The Old Schoolhouse Magazine
Print PageClose Window
The Old Schoolhouse Magazine
Teach Your Baby to Read Chinese

By Thomas Ho
Putonghualab / KinderU

6th Floor, 8 Hysan Avenue
Causeway Bay, Hong Kong
852-2970 2382

Thomas Ho's book, Teach Your Baby to Read Chinese, is a must-read for any parent hoping to teach their child the complex Mandarin language beginning from birth. Author Thomas Ho is the founder of KinderU, a school in Hong Kong where infants can be enrolled to take advantage of the theory that children in utero through about age 6 absorb knowledge at a rate that exceeds any other period in their lives. The theory is that it is extremely easy to develop right-brain capabilities, which then gradually decrease until the child reaches full left-brain dominance by age 6.

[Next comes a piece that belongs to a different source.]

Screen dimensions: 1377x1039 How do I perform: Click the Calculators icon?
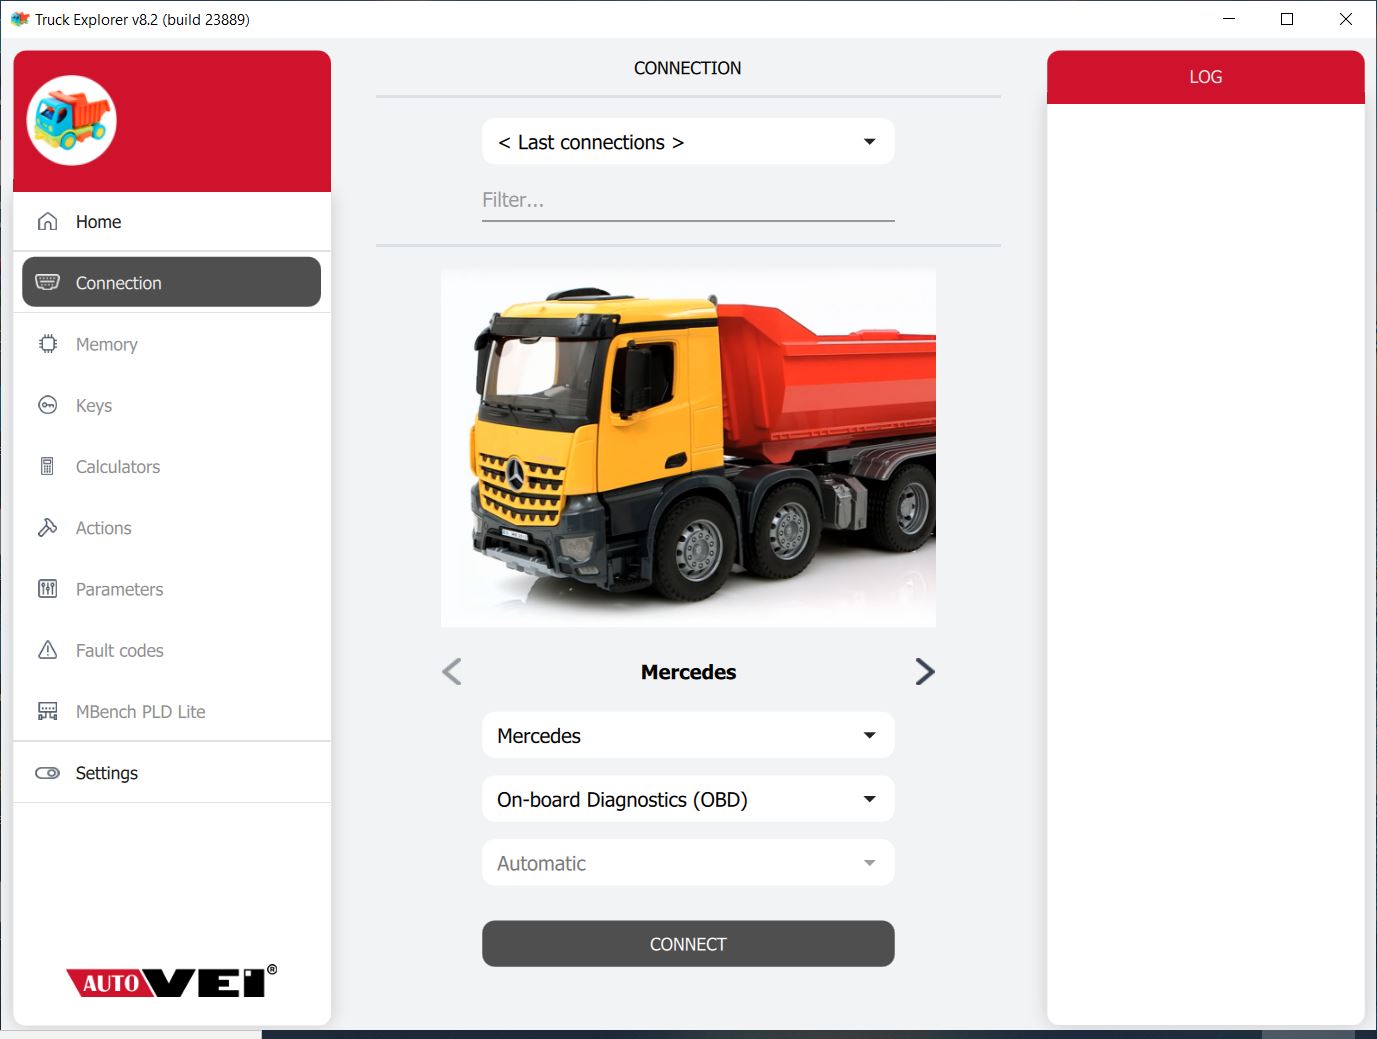pyautogui.click(x=47, y=466)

Mr. Ho points out in his book that while it is extremely hard for an adult to learn the Mandarin language, teaching your four-month-old is easy! With a little effort and his learning materials, you will be able to teach your child to read and speak Mandarin as well as a native Chinese person! The book basically outlines the methods used to teach a baby to read starting as early as four months.

The book explains why one should learn Chinese and the best method to attain Chinese literacy as well as right-brain learning, why parents are the best teachers, how to have joyful interaction, how to have a well-planned curriculum, and more. One thing Mr. Ho said in the acknowledgements section really touched me as a homeschooling parent; he thanked his children for the platform needed for him and his wife to put into place what they had learned. He said, "The memories of their childhood and development will be precious to my wife and I for the rest of our lives, as sweet chapters of our parenthood. Our children have given us both the inspiration as well as the initiative to become better parents. All of my three sons are young men with character and they are all charming in their own ways. Of the three, Kevin has proved himself to be the more challenging, recently reminding me: 'There are no bad children, just good children who sometimes behave badly.' "

The teaching materials include Zhonghua Zijing , Volumes 1-4 (plus DVD and 2 CDs and the Talking Pen), Karaoke CDs, 3 Volumes of Intelligence Multiplier Chinese Flashcards, and 3 Volumes of Rightmind Program Chinese Flashcards. All may be purchased separately through the website.

The four volumes of Zhonghua Zijing are considered by many to be the best textbooks available on the teaching of Chinese literacy. These four volumes contain approximately 4,000 Chinese characters which have each been used only once. After learning to read and recognize all of these characters, a person will have been exposed to all of the Chinese characters he could face in his entire life. The DVD and CDs have lively background music that helps students remember the sound and tone of the individual words. The set contains 4 books, 2 Audio CD and 1 DVD. It is available in Traditional and Simplified Characters. Each Chinese character in Zhonghua Zijing is color-coded to indicate the popularity of the character in the modern language. The characters printed in red are most popularly used, and the characters printed in dark blue are least popular.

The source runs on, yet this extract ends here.